━━━━━ Records to use ━━━━━
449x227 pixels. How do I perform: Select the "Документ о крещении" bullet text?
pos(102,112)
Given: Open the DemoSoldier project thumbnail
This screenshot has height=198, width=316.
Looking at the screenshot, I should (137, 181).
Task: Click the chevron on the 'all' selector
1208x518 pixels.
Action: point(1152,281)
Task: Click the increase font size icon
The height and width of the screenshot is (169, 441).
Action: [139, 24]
━━━━━
━━━━━ Records to use ━━━━━
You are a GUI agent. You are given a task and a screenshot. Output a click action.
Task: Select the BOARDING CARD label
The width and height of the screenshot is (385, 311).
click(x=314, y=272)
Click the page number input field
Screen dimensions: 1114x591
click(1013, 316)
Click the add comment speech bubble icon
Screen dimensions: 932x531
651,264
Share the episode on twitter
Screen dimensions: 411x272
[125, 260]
━━━━━
━━━━━ Records to use ━━━━━
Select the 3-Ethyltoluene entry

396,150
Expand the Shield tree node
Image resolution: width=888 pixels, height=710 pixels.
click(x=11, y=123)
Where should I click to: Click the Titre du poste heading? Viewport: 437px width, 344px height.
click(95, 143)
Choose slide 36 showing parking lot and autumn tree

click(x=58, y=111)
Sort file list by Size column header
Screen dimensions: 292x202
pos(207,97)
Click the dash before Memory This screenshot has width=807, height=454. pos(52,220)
━━━━━
_What you are asked to do:_ Search the listing above for the string "icon" and copy each line that has it.

_Reply:_
Task: Click the increase font size icon
Click the add comment speech bubble icon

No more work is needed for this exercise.